Iran’s supreme leader on Friday defended the “Death to America” chants which are standard at anti-US rallies in the country, saying that the slogan is directed at US President Donald Trump and America’s leaders, and not its people.

“‘Death to America’ means death to Trump, [National Security Adviser] John Bolton, and [Secretary of State Mike] Pompeo. It means death to American rulers,” Ayatollah Khamenei said, according to his official website.

“As long as America continues its wickedness, the Iranian nation will not abandon ‘Death to America’,” Khamenei said at an event to mark the 40th anniversary of Iran’s Islamic Revolution.

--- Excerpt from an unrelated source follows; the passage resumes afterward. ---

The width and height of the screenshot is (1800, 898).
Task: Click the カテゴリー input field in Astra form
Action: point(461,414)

Khamenei was referring to Trump’s State of the Union address this week in which the American president, among other things, said: “We will not avert our eyes from a regime that chants death to America.”

Iranian Supreme Leader Ayatollah Ali Khamenei at a gathering of the Basij, an all-volunteer force under the Revolutionary Guard, in Tehran, October 4, 2018. (Office of the Iranian Supreme Leader via AP)

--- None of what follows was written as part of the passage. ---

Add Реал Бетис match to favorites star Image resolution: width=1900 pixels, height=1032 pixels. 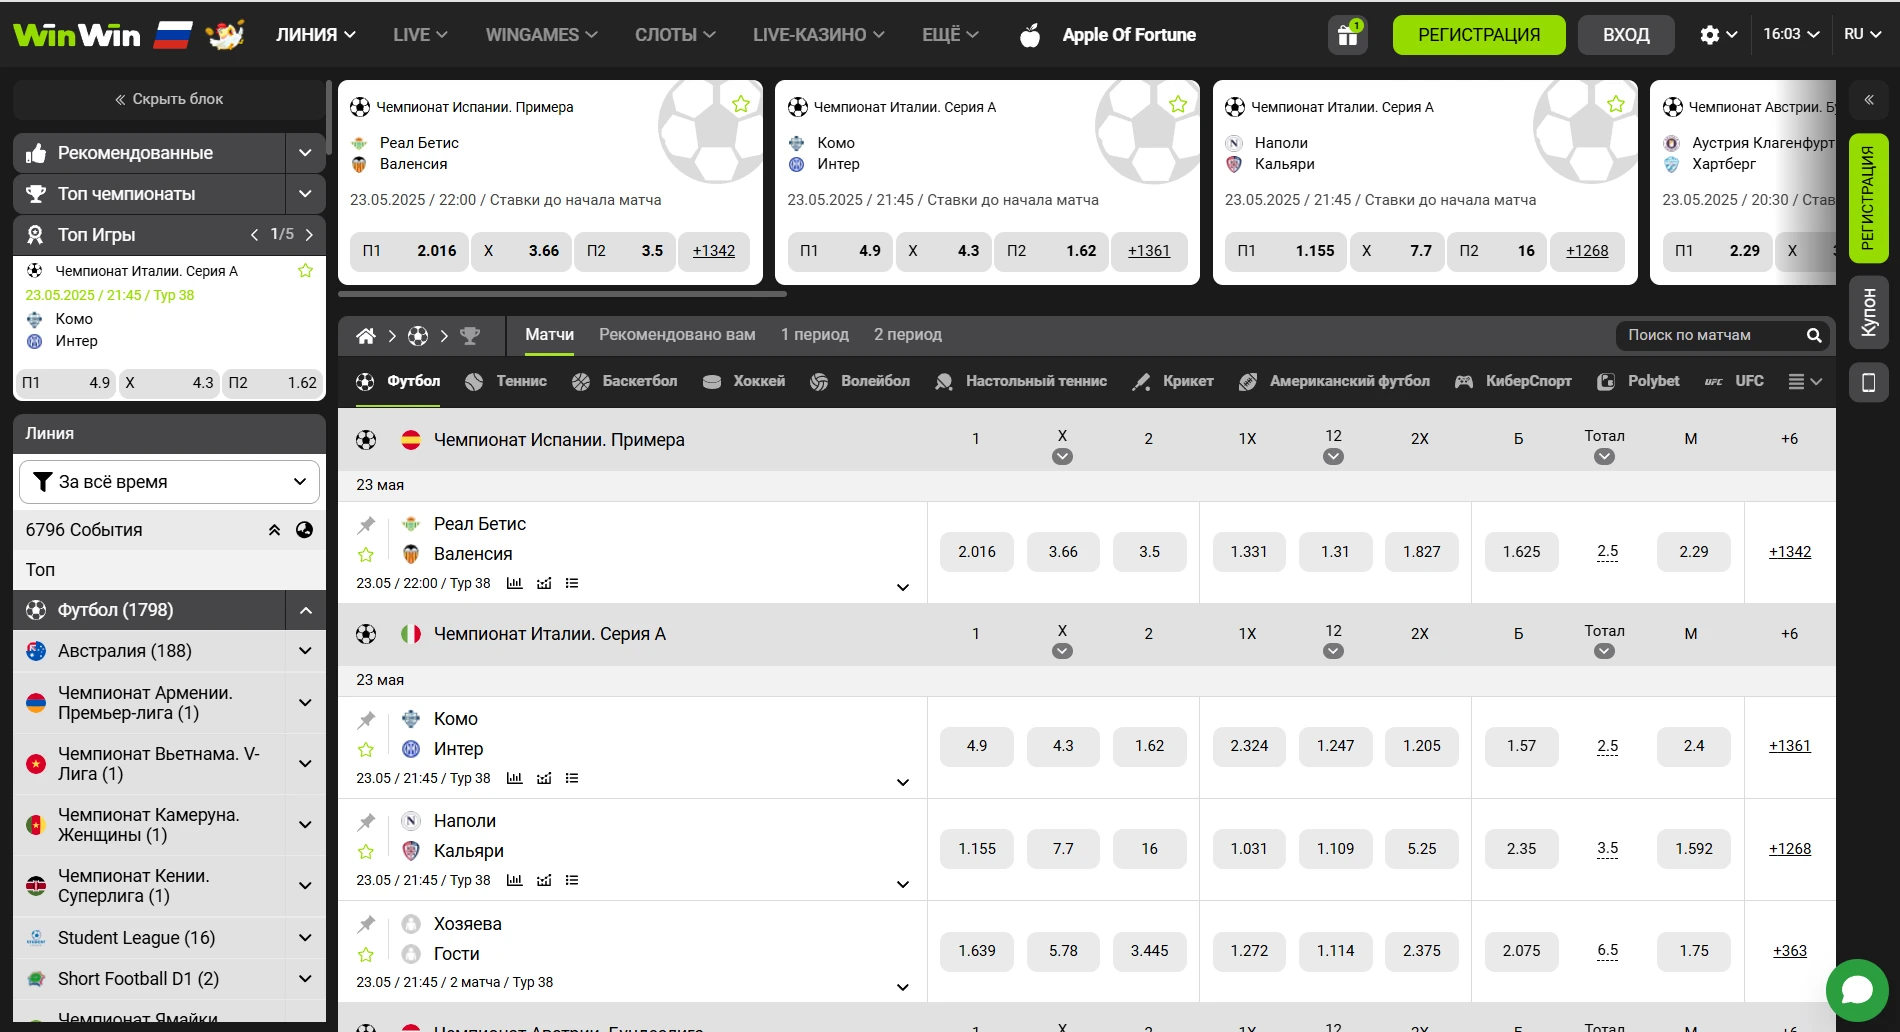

In his State of the Union address, Trump contextualized his Iran policy by castigating the regime for its anti-Semitism.

Iran, he said, “chants death to America and threatens genocide against the Jewish people. We must never ignore the vile poison of anti-Semitism or those who spread its venomous creed.”

The need to take a strong stance against Tehran, the president implied, was evident in the attack at Pittsburgh’s Tree of Life Synagogue, in which 11 were killed — believed to be deadliest act of anti-Semitic violence in American history.

US President Donald Trump gives his State of the Union address to a joint session of Congress, February 5, 2019 at the Capitol in Washington, as Vice President Mike Pence, left, and House Speaker Nancy Pelosi look on. (Doug Mills/The New York Times via AP, Pool)

Iran pushed back Wednesday with Foreign Minister Mohammad Javad Zarif tweeting that “Iranians — including our Jewish compatriots — are commemorating 40 yrs of progress despite US pressure, just as @realDonaldTrump again makes accusations against us.”

Last year, the president withdrew the United States from the Iran nuclear deal and renewed sanctions on the Islamic Republic, actions that he said in his speech were intended to “ensure this corrupt dictatorship never acquires nuclear weapons.”